Şeffaflık güzelliği harap eden şeydir. Güzel, parçaları tarafından soyulup, ayrıldıkça pitoreskliğini kaybeder. Varlık, sırdır. İnsan bir şeyi yaratamaz ancak keşfeder ve geliştirir. Walter Benjamin’e göre, güzellik örtülmüş olanla örtülenin çözülmez bağını gerektirir: “Güzel olan ne örtü ne de örtülmüş olan nesne değil örtülü nesnedir. Örtüsü açıldığında sonsuz derecede göze çarpmaz olduğu ortaya çıkacaktır. (…) Çünkü kendisi için son tahlilde örtünün aslî olduğu nesne başka türlü tanımlanamaz. Güzel haricinde örten ve örtülü hiçbir şey aslî olamayacağından güzelliğin ilahî varoluş temeli sırdadır!” Yâni bazı münekkidlerin “tüm çıplaklığıyla şairane” dedikleri şey yüce değildir. Yüce olan, güzelin üzerindedir. İbda dünya görüşü “sır idraki” ve “meçhule hürmet tavrı”yla, sığ bir bakış açısının karşısında yer alır. Balzac’ın “Bilinmeyen Şaheser” isimli hikâyesinin sonunda ifşa edilen resim, nihayette hafife alınır, hikâyenin baş kahramanı ressam bunalım girdabında sürüklenir. Açığa vurulan şeyler sıradanlaşırsa “alet” gibi kullanıma da açık olabilir. Sherlock’ün merakını kamçılayan şey de meçhullük, hâdisedeki esrarengiz şeydir.

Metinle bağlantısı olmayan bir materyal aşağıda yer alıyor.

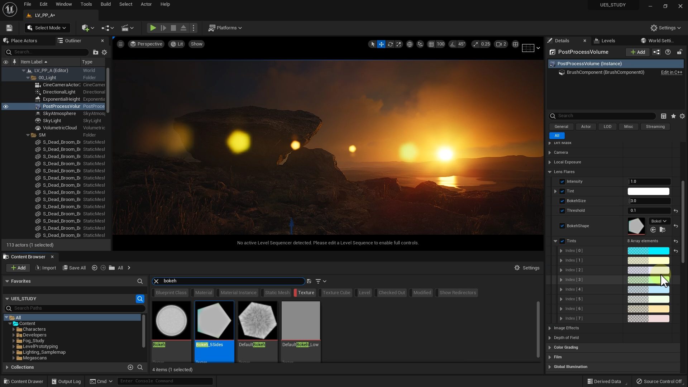Viewport: 688px width, 387px height.
Task: Click the scale transform tool icon
Action: click(x=399, y=44)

İtalyan Giovanni Papini’nin Toskana yöresinde kullanılan ingegno (zekâ) kelimesine dair söylediklerini ehemmiyetine binaen iktibas ediyorum: “Kelimenin mânâsı sadece ortanın iyisi ve mutlu bir akıl değildir, diğer anlamı anahtarların uç kısmında bulunan, açmaya yarayan şu dişli ve girintili özel demir kısmı ifade eder. Bu iki anlam yakınlığı sadece sözlükten ibaret değildir. Zekâ açan bir şeydir. Zekâ sayesinde her yere girilir, her şey anlaşılır ve çoğu insanın sevgisi kazanılır. Hayat pasaportudur. Cüzdanları ve bir konuma sahip olunan mekânları açan evrensel bir maymuncuktur. Kimisi güzel şeyler yapmaya kullanır zekâsını, kimisi ise zekâsını kullanarak kötülüklerini iyiymiş gibi gösterir. İkisi farklı zekâlardır fakat ikisi de emeline ulaşır.”
Yanlış anlaşılmasın, Papini, sadece zeki olanları sevmez. O, canlılar arasında kusursuz olan hayvanları, bitkileri, dürüstlükle işlerini yapan, gevezelik etmeyen ve faydalı ihtiraslarının peşinden giden, erdemli alicenap insanlardan hazzeder. Bedenler buruşur, dizler titrer, insan göremez olur. Makineler eskir yerine daha iyisi yapılır. Vaktimiz dolup da toprağın altına girince orayı semâ yapabilecek olan yalnız Yaratıcıdır.